PALO ALTO, Calif. — Hollywood should have been in New Jersey. It was, after all, in that unglitzy state that Thomas Edison invented the Kinetograph and Kinetoscope, his cost-effective motion-picture camera and its companion viewer. And it was there that moviemaking took off; until the 1910s, many of the biggest hits of the day — “Jack and the Beanstalk,” for instance, or “The Great Train Robbery” — were produced in New Jersey and New York, many by Edison’s own company.
Yet by the end of that decade, the budding film industry had packed up and moved to California. Why? Scholars cite several reasons, but most accounts include an obvious one. The earliest movie cameras required lots of light, so films were often shot outdoors or on open-air sets. Unlike the gloomy Northeast, Southern California offered filmmakers year-round sun and a diversity of striking landscapes on which to dream up celluloid worlds — oceans, deserts and mountains within easy reach, glory wherever you looked.
In other words, Hollywood is in Hollywood rather than in West Orange, N.J., for many of the same reasons that California’s Central Valley produces about a quarter of the nation’s food, and why the Beach Boys wished for all of America to be like “Californi-a.” It’s why John Muir, looking from the summit of the Pacheco Pass, described a landscape that appeared “wholly composed” of light, “the most beautiful I have ever beheld.”
And it is the same reason that a lot of Californians first came here, and the reason so many of us, despite everything, still can’t help but stay: sunshine and natural splendor. We are hooked not just on California’s weather, pleasantly temperate and accommodating to seemingly any pursuit, but also the way life here feels defined just as much by what’s outdoors as what’s in.
A state that lives by nature, though, risks dying by it, too. In the last few years, as California battled heat waves and drought and fire, intensifying as the planet warms, I have found myself wondering about my home state’s future and, in a deeper sense, its purpose.
Is California still California when our weather becomes an adversary rather than an ally? What is California for when summertime, the season in which the Golden State once found its fullest luster, turns from heaven into hell?
Because that’s how I’ve come to think of late summer and fall here nowadays. Seven of the 10 largest wildfires in California history have occurred in the last three years. This fire season has already put an entry in the books. The Dixie Fire, which has been raging for nearly a month near Lassen National Forest, is already the second largest fire in the state’s history; it has consumed nearly half a million acres and destroyed hundreds of structures, and it’s only 25 percent contained.
Smoke from the Dixie Fire and other blazes this summer has blown more than a thousand miles away, choking the air in Denver and Salt Lake City. In the San Francisco Bay Area, where I live, the air has so far remained short of noxious, but nobody I know is expecting it to remain that way. As they did last year, face masks will soon likely serve a dual purpose for Californians — wear one indoors to evade the virus, and wear one outdoors to filter out smoke and raining ash.

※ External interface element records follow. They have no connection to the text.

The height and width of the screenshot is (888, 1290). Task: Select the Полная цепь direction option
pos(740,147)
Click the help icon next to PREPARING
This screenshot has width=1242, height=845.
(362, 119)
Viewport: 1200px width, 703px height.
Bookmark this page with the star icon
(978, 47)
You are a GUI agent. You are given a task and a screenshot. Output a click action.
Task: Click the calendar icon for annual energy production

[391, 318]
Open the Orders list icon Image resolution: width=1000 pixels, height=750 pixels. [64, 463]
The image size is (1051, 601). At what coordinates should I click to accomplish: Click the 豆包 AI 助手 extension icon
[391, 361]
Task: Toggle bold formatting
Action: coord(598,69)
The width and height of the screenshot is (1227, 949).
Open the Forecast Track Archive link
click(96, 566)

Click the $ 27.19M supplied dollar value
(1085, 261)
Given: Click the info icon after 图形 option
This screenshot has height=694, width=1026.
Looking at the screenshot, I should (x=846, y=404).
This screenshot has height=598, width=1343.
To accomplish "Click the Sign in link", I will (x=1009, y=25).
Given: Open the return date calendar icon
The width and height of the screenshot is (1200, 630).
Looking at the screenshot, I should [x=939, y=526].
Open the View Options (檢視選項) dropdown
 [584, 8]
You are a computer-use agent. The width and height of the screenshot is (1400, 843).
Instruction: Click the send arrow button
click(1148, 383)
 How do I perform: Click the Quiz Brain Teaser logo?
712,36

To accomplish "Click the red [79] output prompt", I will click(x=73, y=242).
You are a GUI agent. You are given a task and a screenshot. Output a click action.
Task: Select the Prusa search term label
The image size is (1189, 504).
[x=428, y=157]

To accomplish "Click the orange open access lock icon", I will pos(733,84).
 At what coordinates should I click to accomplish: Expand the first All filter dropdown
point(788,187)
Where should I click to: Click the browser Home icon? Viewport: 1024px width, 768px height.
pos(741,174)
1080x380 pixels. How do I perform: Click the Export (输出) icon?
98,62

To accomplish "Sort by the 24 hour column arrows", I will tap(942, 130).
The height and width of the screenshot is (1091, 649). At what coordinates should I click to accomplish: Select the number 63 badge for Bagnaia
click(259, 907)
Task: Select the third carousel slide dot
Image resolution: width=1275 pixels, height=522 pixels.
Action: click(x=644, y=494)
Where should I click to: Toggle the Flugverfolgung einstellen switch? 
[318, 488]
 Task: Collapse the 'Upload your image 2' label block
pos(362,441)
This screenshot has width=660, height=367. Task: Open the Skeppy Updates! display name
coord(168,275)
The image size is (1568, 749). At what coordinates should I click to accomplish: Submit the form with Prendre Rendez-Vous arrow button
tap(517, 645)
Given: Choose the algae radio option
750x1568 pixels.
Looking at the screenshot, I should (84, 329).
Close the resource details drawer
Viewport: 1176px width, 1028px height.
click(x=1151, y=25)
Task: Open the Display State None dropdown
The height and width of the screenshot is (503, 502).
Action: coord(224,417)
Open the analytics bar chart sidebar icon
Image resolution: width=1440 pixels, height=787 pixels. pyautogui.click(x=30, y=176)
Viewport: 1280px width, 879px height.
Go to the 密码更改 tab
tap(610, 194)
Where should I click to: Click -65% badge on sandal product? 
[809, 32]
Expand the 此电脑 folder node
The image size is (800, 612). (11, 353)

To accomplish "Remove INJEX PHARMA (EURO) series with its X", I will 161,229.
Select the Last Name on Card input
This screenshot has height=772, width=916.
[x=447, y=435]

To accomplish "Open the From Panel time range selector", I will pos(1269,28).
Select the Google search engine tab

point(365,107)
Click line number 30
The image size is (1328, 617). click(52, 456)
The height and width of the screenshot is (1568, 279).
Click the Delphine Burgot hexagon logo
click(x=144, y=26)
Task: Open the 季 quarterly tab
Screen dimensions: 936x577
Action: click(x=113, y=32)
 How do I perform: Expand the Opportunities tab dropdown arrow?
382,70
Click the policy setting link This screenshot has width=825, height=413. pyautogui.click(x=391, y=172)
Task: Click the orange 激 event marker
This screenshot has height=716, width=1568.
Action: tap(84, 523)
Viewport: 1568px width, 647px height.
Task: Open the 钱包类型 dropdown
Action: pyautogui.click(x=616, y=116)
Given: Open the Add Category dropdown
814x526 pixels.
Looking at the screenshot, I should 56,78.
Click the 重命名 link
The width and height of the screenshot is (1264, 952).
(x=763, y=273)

I don’t mean to claim special hardship for my state; the weather is turning vengeful across the planet, not just in California. It is true, too, that wondrous as it often is here, California has never been exempt from bad weather and natural disasters. In an essay about the dry and dangerous Santa Ana winds that periodically blow through Southern California, Joan Didion described its climate as characterized by “infrequent but violent extremes.” Weather in Los Angeles, she wrote, “is the weather of catastrophe, of apocalypse.”
That strikes me as correct. Growing up in Orange County, I often saw headlines about drought and mudslides, fires here and there, El Niño, the Santa Anas. It was a place where the earth could never quite be trusted — you were to never forget that at any moment the ground beneath your feet could erupt in violent tremor, and everything around you might be destroyed in an instant.
What’s different about nature in California now is not the kind of disasters we face, but rather the regularity. The violent extremes are no longer infrequent — they are commonplace, expected. The weather of catastrophe and apocalypse is not freak; it is just the weather.
People who study California sometimes talk about the “weather tax.” Life in this state can be frustrating — it’s expensive, it’s clogged with traffic, taxes are high, inequality levels are among the worst in the nation. But maybe that’s just the price you’ve got to pay for amazing weather.
In 2015, pollsters at the University of Southern California and The Los Angeles Times asked people whether they’re likely to remain in California, and if so, why. Although respondents cited a litany of problems, more than 70 percent said they’d rather live here than anywhere else. The top reason, by far, was the weather. Life here may be tough, but people seemed willing to endure a lot to live in a place where it was so nice outside.
But the importance we place on pleasant weather is exactly why an altered climate could be so devastating to this state’s identity. The Mamas & the Papas sang of California as an escapist dreamland untouched by gloom. You’d be safe and warm if you were in L.A.
Not long from now, Los Angeles and elsewhere here might be more nightmare than dream — way too warm and none too safe, all the leaves burned, the sky ash gray.